[Stored records]
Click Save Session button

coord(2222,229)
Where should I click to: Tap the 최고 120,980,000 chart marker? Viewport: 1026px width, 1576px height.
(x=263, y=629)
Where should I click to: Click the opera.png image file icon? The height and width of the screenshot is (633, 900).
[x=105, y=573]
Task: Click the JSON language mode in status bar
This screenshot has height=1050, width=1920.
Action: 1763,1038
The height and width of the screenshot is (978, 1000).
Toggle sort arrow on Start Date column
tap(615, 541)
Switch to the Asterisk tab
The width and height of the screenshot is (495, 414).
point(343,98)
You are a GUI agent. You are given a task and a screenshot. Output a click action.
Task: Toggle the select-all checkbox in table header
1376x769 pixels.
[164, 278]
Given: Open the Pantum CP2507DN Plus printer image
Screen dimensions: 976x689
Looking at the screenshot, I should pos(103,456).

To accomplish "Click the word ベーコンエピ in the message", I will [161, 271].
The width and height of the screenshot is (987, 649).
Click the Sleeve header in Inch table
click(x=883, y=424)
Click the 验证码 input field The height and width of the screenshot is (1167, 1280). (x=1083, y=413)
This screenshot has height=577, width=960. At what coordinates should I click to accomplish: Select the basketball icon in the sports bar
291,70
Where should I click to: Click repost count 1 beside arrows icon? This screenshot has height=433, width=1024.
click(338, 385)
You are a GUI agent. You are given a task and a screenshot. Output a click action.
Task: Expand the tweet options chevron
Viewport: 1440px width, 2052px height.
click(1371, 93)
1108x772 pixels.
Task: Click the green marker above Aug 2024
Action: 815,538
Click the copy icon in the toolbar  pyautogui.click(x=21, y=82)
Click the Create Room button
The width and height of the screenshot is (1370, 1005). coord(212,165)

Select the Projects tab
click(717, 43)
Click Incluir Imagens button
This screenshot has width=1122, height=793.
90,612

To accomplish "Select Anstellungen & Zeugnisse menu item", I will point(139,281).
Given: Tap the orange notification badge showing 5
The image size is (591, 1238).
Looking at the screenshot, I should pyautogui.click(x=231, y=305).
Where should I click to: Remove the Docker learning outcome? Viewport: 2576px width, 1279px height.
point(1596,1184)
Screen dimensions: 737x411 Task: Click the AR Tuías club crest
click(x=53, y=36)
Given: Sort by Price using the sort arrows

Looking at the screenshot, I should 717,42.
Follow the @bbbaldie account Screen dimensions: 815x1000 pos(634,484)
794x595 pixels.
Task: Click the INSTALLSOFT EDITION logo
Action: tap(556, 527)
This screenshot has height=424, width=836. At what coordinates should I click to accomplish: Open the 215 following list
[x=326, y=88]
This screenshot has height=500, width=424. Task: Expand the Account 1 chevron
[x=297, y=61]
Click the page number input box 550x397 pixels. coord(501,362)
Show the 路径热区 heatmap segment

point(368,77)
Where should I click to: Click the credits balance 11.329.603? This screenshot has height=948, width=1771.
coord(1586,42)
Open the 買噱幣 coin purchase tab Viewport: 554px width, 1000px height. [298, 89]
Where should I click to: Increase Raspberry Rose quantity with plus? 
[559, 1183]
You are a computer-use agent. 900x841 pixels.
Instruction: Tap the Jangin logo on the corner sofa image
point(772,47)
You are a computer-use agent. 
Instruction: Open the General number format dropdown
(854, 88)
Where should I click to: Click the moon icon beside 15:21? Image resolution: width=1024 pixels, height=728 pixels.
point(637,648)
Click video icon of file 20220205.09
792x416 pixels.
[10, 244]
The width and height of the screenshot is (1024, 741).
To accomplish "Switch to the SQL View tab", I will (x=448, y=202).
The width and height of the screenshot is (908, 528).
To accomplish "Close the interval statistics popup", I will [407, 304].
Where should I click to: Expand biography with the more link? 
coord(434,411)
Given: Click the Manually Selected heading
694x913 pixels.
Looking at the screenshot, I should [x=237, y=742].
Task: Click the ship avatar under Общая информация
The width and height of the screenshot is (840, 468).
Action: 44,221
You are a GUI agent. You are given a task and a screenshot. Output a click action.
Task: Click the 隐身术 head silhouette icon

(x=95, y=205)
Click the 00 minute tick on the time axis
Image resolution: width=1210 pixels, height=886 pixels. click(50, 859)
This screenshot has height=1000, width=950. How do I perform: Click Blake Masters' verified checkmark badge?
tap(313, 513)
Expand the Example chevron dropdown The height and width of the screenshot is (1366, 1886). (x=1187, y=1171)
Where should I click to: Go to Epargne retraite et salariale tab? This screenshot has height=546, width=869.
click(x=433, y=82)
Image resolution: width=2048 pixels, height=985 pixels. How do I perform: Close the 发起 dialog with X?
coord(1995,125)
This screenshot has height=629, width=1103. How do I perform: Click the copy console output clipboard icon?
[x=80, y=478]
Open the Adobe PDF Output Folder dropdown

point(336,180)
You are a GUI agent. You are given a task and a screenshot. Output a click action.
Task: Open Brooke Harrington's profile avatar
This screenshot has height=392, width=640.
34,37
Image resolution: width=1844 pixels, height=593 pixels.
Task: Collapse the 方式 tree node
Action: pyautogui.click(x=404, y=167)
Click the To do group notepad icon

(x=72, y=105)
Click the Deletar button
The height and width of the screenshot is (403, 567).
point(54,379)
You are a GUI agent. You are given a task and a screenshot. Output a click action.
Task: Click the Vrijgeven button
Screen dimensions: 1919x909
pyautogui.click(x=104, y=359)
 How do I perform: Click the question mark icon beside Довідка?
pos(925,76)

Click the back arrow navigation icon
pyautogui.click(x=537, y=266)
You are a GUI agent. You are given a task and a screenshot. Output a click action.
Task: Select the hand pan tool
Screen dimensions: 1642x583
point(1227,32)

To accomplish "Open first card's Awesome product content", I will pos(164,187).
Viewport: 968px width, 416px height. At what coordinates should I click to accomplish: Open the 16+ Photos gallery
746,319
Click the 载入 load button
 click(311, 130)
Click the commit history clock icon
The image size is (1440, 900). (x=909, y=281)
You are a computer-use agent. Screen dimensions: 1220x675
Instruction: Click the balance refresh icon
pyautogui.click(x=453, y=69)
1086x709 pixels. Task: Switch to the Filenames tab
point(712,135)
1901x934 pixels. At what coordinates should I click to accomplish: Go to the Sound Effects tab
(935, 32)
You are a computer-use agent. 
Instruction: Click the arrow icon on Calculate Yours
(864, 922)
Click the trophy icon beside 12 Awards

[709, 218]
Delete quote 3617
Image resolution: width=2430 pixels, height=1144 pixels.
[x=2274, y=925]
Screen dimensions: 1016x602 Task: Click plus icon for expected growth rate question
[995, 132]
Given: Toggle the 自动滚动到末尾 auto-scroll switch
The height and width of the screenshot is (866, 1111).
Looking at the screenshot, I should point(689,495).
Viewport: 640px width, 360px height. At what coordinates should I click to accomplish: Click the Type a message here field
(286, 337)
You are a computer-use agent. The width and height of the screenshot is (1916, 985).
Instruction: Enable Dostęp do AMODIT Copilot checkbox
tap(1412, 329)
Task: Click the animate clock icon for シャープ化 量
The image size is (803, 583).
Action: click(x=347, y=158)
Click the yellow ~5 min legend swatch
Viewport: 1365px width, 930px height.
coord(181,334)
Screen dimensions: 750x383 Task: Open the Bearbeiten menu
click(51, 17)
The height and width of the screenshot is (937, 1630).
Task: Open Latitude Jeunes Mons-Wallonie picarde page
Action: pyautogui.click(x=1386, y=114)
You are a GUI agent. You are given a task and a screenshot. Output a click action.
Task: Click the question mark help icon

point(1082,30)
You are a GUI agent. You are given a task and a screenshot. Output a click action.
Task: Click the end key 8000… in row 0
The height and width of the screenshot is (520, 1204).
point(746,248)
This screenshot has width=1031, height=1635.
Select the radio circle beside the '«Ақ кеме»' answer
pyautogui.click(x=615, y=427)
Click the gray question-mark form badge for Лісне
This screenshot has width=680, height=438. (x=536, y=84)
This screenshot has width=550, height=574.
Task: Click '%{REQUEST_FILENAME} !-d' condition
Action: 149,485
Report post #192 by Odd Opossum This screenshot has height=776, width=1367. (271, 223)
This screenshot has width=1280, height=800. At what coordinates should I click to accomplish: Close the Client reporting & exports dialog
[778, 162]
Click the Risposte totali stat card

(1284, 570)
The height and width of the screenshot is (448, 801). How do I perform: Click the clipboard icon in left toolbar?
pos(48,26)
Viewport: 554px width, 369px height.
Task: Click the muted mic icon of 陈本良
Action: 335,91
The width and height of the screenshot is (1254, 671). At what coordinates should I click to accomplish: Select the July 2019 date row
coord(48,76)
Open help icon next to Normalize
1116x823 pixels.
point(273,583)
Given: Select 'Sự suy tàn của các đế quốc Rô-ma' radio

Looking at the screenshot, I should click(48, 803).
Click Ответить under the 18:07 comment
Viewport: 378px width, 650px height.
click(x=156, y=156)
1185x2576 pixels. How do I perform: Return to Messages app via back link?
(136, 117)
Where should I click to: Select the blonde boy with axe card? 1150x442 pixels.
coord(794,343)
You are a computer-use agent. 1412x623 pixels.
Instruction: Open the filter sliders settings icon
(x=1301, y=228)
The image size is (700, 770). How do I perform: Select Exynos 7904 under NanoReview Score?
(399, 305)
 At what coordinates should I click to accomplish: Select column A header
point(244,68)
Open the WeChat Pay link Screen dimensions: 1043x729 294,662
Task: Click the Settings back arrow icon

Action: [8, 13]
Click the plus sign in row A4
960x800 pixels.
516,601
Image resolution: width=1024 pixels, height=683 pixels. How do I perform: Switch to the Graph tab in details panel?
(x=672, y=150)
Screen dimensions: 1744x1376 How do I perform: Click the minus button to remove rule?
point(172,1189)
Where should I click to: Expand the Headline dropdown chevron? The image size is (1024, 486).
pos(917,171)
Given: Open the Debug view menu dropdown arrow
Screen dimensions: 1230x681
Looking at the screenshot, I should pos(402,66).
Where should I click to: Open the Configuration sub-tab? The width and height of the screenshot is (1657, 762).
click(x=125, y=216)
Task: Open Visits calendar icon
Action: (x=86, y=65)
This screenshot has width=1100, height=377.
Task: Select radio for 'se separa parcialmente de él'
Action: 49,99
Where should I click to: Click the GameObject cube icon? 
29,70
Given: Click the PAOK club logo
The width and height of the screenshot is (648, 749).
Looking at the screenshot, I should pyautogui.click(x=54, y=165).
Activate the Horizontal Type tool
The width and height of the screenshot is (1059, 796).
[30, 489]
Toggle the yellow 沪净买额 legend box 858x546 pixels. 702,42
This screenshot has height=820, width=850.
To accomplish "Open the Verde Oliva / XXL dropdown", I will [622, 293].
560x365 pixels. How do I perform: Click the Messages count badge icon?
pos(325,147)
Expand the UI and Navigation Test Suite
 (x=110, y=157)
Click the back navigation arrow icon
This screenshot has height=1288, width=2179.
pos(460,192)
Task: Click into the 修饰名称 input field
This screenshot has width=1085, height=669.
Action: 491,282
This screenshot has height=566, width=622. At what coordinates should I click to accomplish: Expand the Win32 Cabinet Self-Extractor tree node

== Prompt ==
Every line above that carries the string "computer" should be copied.

== Answer space ==
You are a computer-use agent. 900x841 pixels.
You are a computer-use agent. 
You are a computer-use agent. Screen dimensions: 1220x675
You are a computer-use agent. 
You are a computer-use agent. The width and height of the screenshot is (1916, 985).
You are a computer-use agent. 1412x623 pixels.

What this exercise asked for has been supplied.